Teddy Roosterbelt and the Ruff Riders
- Oscar the Pooch
- 15 hours ago
- 8 min read
I watched Devil’s Tower shrinking back into imagination through the back window as the Witch guided Wagon to South Dogkota.

“What do you suppose South Dogkota’s like?” I asked as the Witch welcomed us across the border.
“I have no idea,” Mom said. “All I know is that hardly anyone lives here and that there are badlands.”
I didn’t like the sound of that at all. “Well no wonder. I don’t want to live on bad lands either. What’s so bad about them?”
“Beats me.”
Something caught the magnet in Mom’s eyes and pulled her toward the front window.
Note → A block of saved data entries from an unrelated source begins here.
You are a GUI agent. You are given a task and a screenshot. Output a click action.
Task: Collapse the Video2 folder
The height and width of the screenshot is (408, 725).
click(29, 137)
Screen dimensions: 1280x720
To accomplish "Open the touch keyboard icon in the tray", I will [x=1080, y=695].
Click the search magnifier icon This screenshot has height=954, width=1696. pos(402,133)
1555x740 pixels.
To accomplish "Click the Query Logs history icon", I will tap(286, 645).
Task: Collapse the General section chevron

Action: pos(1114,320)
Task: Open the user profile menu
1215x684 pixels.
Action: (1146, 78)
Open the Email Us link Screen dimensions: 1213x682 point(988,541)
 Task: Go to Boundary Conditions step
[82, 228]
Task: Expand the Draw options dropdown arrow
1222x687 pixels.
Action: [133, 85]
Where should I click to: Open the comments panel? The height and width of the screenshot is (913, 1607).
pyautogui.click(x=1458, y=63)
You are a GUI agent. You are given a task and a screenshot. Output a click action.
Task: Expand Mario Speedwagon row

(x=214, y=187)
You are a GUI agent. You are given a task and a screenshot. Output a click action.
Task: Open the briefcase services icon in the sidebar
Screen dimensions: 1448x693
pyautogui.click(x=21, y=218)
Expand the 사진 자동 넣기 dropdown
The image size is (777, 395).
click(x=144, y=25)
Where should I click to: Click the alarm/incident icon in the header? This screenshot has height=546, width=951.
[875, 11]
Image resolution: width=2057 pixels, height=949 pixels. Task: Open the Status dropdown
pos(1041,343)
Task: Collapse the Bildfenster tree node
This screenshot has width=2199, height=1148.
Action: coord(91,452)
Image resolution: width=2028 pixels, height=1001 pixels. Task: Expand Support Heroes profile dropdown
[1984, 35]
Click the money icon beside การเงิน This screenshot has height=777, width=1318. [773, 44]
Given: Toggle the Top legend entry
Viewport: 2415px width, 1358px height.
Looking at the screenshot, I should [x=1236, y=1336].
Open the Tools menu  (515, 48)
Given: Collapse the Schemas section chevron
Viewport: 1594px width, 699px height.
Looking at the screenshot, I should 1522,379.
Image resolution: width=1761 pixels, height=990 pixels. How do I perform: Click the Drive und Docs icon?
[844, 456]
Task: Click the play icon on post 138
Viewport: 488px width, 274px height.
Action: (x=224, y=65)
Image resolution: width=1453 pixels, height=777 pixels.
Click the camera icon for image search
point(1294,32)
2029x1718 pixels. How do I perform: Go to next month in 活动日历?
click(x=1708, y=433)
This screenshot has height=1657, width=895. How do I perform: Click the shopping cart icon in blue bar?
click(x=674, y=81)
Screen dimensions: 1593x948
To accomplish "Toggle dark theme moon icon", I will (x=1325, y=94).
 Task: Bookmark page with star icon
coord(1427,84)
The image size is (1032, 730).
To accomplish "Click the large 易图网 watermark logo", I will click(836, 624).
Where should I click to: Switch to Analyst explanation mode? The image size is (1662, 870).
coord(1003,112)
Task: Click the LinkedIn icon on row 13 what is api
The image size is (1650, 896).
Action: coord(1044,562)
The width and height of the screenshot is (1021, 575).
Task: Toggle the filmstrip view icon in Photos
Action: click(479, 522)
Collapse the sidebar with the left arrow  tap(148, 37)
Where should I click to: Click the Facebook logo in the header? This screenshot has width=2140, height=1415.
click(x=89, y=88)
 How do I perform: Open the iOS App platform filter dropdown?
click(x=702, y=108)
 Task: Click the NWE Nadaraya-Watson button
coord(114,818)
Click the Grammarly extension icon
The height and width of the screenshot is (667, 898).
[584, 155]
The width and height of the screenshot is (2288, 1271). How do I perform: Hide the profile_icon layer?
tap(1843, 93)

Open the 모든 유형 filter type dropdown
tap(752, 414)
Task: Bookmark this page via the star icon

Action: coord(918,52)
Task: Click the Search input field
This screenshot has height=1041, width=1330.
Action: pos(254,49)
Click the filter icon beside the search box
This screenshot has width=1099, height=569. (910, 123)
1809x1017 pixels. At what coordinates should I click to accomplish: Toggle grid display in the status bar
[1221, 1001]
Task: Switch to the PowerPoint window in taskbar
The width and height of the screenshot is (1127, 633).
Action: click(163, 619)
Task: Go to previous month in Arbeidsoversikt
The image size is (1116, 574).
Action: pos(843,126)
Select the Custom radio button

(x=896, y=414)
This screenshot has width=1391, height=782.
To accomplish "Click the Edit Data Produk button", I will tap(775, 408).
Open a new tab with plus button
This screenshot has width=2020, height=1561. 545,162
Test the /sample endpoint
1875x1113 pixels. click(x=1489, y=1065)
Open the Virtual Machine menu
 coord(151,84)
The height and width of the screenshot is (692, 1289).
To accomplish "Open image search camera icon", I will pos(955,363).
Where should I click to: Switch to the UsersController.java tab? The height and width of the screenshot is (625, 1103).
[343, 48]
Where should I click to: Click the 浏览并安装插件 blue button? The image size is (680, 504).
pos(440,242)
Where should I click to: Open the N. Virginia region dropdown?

On the other side, the ground rose so suddenly that it looked like a tail wagging at the sky.
I tried to smell what I was seeing, decorating the window with nose smears. “It looks like a painting on a teapot. Are we in China?”
“Not China,” she corrected, “these are the Black Hills. I didn’t expect them to be so… rugged.”
I double checked. Mom’s supposed to be the color expert, but black was one I knew. “They’re not black, they’re white.” It wasn’t just the hills, either. All of South Dogkota was covered in white dirt. “Why didn’t you tell me it would be like this?”
“I thought this whole state was prairie,” Mom gushed in the dazzled voice that sometimes escapes when Nature gets the better of her. “Now we just have to figure out where the trails are.”